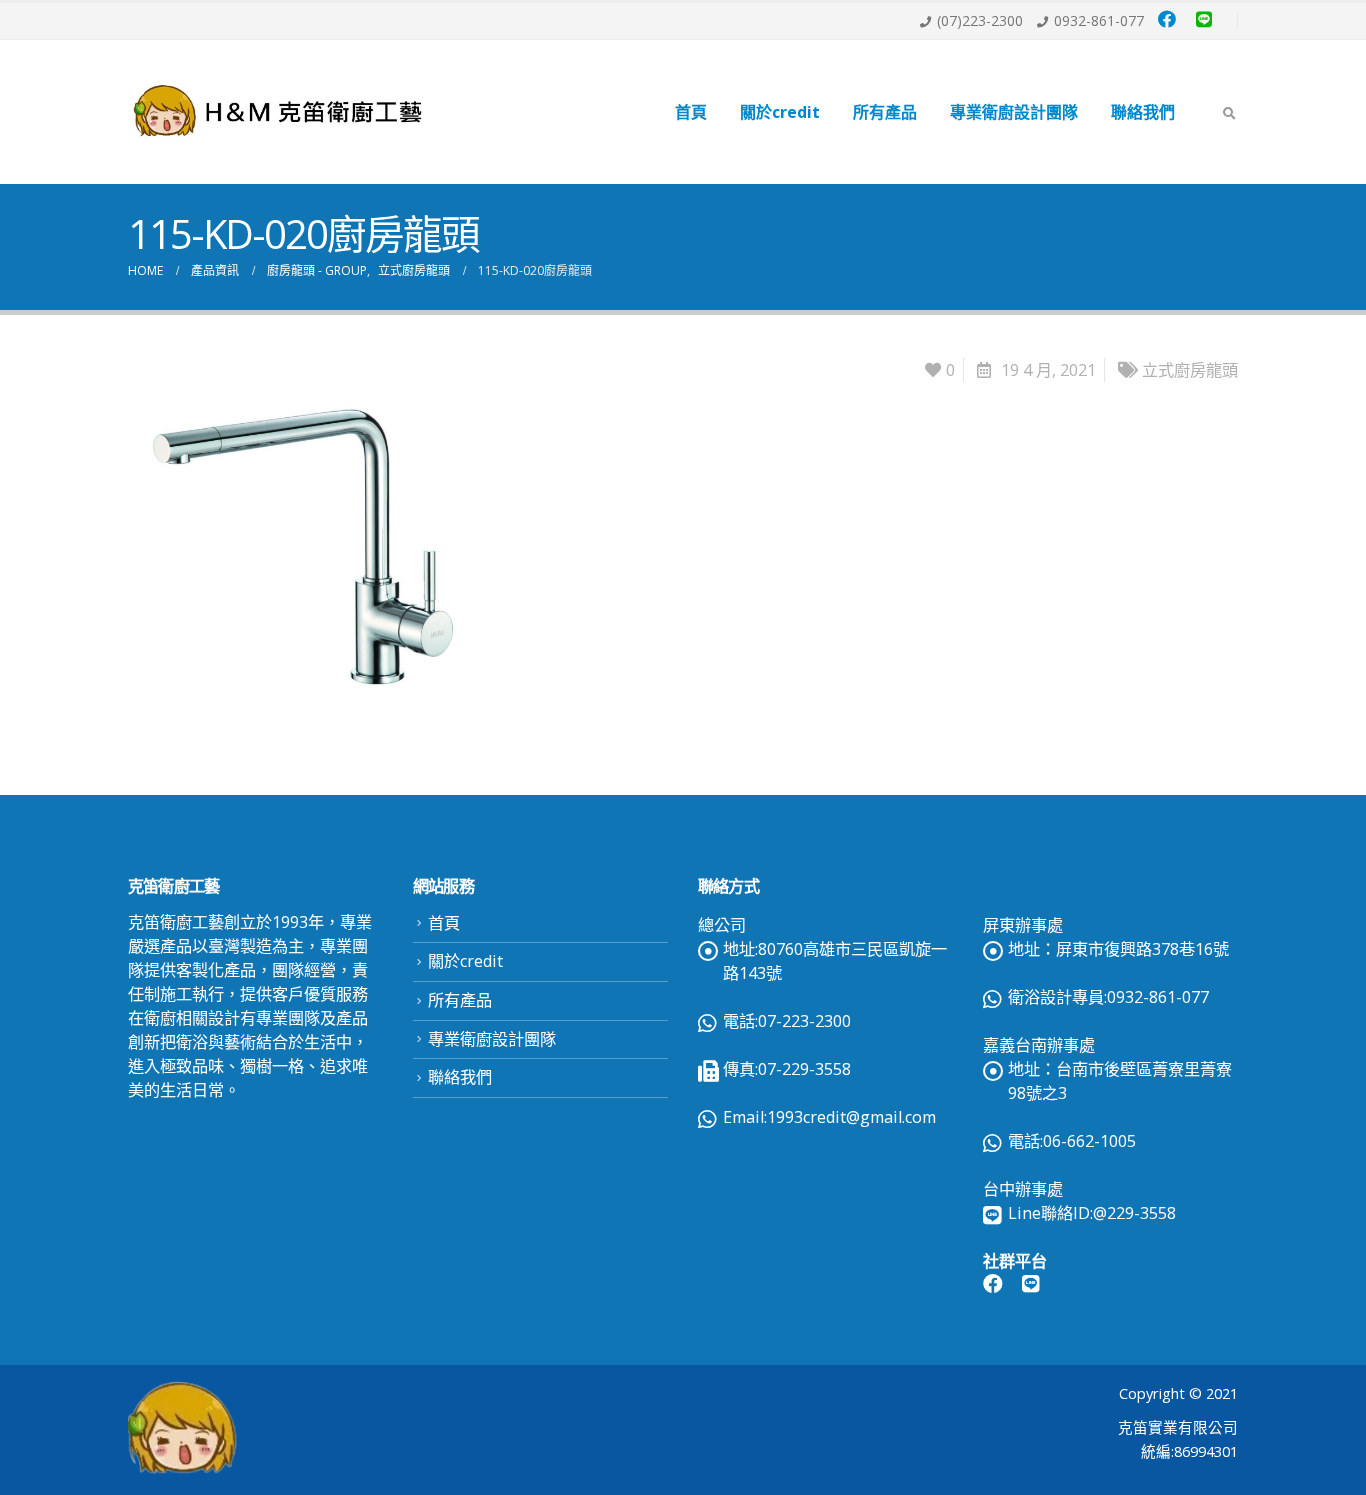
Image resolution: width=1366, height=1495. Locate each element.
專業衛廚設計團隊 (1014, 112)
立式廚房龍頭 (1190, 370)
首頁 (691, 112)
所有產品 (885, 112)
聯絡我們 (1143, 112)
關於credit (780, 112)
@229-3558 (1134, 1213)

+===+

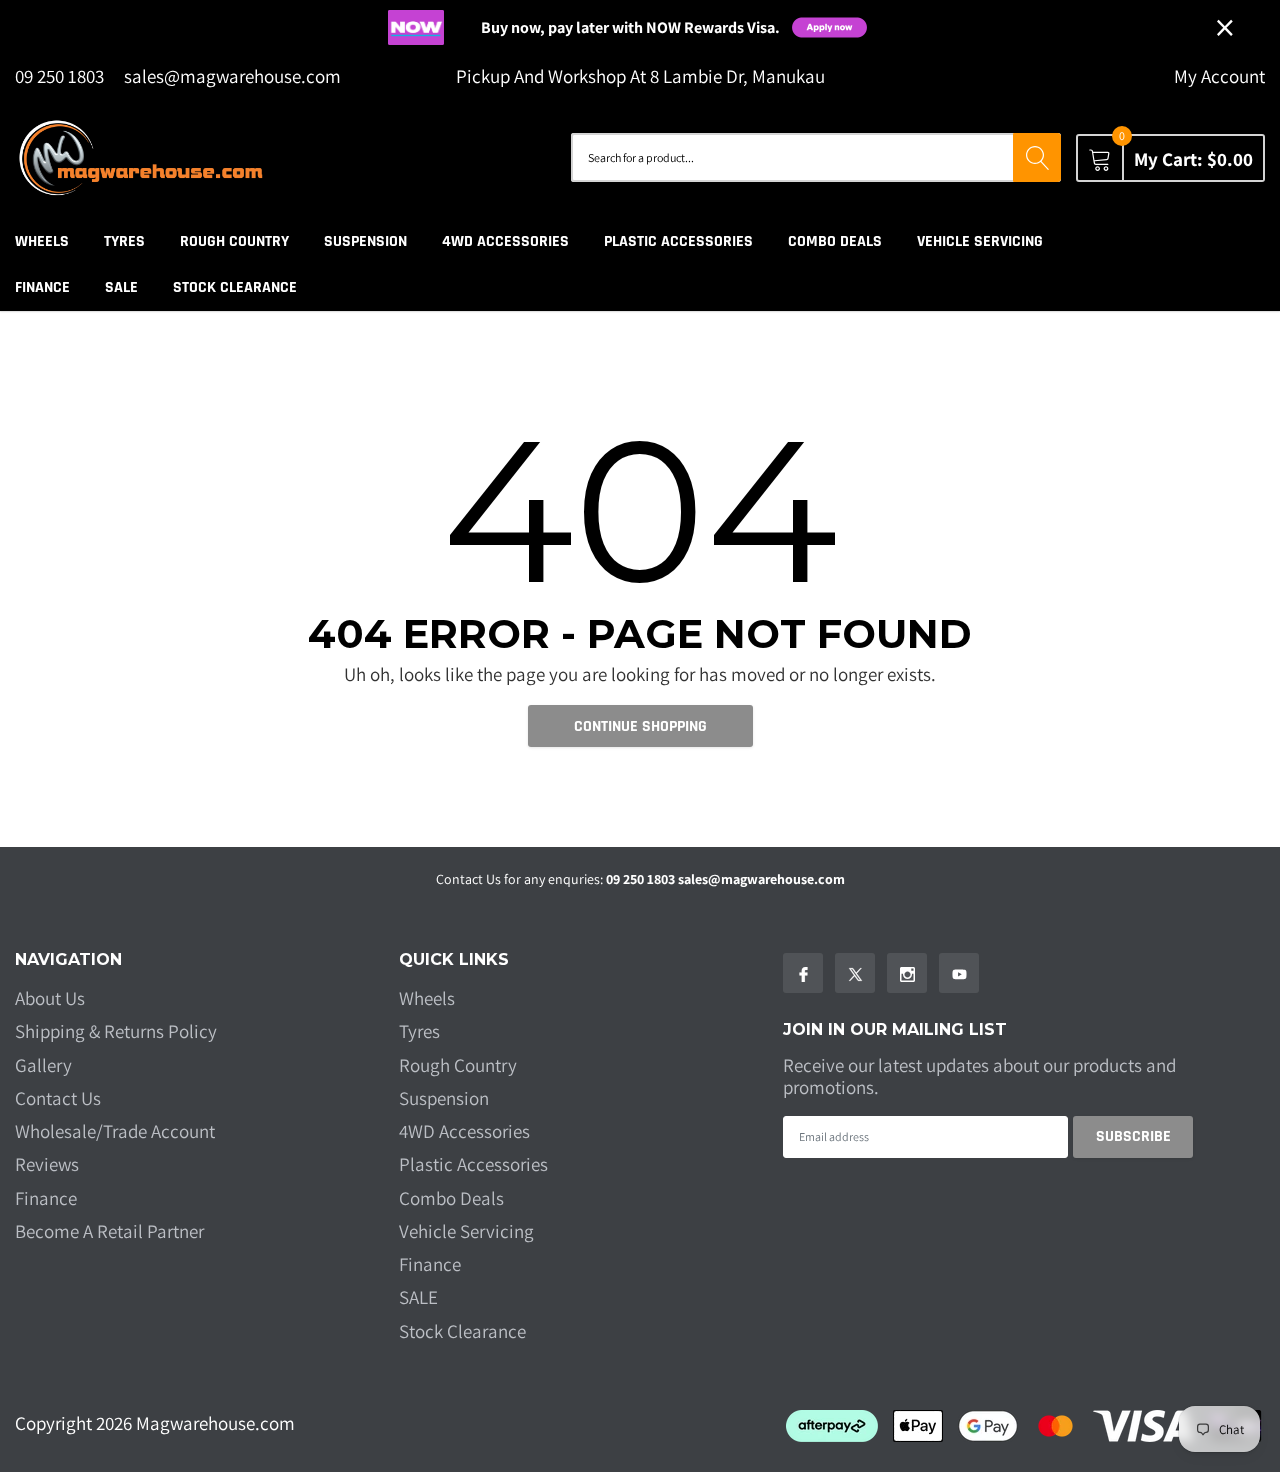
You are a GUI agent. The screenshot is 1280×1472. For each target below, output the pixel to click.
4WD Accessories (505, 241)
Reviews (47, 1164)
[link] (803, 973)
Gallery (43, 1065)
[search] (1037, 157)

+===+

§ Exercise brief: Above is a listing; print exactly its lines from the one with "You are a GUI" through the one with "[search] (1037, 157)", and no other lines.

§ Result of this exercise:
You are a GUI agent. The screenshot is 1280×1472. For each target below, output the pixel to click.
4WD Accessories (505, 241)
Reviews (47, 1164)
[link] (803, 973)
Gallery (43, 1065)
[search] (1037, 157)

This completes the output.